Um estudo semelhante foi realizado em 2008 pela Embrapa [PDF]. Enquanto este fez uma projeção com regiões do país que apresentariam áreas aptas para o cultivo, o trabalho de Moraes se baseia nas áreas agrícolas atuais e nos alimentos cultivados em cada região. A partir desses dados, analisa o comportamento da economia como um todo. O economista foi orientado pelo agrônomo Joaquim Bento de Souza Ferreira Filho Moraes, professor-titular da Esalq/USP.

Moraes acredita que outros setores da economia também serão afetados, como a saúde pública. Ele se refere a estudos que associam as alterações climáticas a um aumento de doenças tropicais. “O redirecionamento de recursos para atender a população vulnerável, predominantemente pobre, será uma necessidade dos futuros orçamentos públicos, agindo para mitigar os efeitos da mudança climática”, diz um trecho do estudo.

Paquistão
As enchentes causadas pelas chuvas no Paquistão: os mesmos bilhões necessários para reconstruir o país poderão ser um gasto necessário no Brasil no futuro (Matloob Ali/ Oxfam – CC BY-NC-ND 2.0).

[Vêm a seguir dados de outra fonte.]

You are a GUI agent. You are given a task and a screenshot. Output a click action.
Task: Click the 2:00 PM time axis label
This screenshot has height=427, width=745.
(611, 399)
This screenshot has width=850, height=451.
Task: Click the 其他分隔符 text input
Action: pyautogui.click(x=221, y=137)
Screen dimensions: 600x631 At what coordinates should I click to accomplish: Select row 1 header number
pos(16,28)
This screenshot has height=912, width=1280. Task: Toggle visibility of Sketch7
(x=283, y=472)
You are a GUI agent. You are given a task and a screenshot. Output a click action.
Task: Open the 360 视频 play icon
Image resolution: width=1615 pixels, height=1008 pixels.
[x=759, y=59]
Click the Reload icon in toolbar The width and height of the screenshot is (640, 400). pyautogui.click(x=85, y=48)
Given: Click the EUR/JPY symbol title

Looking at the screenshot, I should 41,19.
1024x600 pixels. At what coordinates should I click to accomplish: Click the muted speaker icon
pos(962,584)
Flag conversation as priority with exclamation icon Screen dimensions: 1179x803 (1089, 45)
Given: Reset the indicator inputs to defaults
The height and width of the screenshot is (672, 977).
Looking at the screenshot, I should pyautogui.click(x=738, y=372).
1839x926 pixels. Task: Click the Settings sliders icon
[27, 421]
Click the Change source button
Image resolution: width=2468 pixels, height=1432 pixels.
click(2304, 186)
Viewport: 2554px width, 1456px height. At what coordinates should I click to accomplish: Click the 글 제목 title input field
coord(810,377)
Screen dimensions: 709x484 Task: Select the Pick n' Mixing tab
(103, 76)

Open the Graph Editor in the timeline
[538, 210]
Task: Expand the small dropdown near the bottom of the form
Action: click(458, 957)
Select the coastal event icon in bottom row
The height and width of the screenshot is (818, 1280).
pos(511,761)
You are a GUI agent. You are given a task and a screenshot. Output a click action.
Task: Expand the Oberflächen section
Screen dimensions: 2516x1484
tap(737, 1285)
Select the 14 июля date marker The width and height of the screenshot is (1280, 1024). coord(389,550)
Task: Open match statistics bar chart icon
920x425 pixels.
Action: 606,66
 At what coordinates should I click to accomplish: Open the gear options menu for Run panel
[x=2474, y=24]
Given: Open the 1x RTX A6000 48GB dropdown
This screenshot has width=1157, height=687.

Prejuízos como no Paquistão?

As enchentes que assolaram o Paquistão nas últimas semanas mostram, segundo Moraes, como pode custar caro a reconstrução de um país – estimado em alguns bilhões de dólares pela ONU.

De acordo com os cálculos feitos pelo economista, o prejuízo do Brasil com o aquecimento global – considerando-se o cenário para 2070 utilizado na tese – demandaria gastos tão elevados quanto o do país asiático. 

O prejuízo do Brasil com o aquecimento global demandaria gastos tão elevadosquanto o do país asiático

“A ONU estima que os prejuízos possam chegar a US$ 46 bilhões. Não posso relacionar o atual desastre a mudanças climáticas. Mas é possível que o aquecimento global torne esse tipo de ocorrência mais frequente”, considera.

O prejuízo pode não ser apenas nas contas do governo: “A conta pode aumentar não só para os gastos públicos, como também nos investimentos do setor privado, por meio de seguros e reparos”, explica.

O prognóstico parece sombrio, mas o economista acredita que os resultados apontados podem contribuir para um maior engajamento da sociedade em relação ao aquecimento global. “O comprometimento pode aumentar, estimulando pesquisas para diminuir a emissão de gases [poluentes] e a busca por fontes renováveis de energia”, conclui.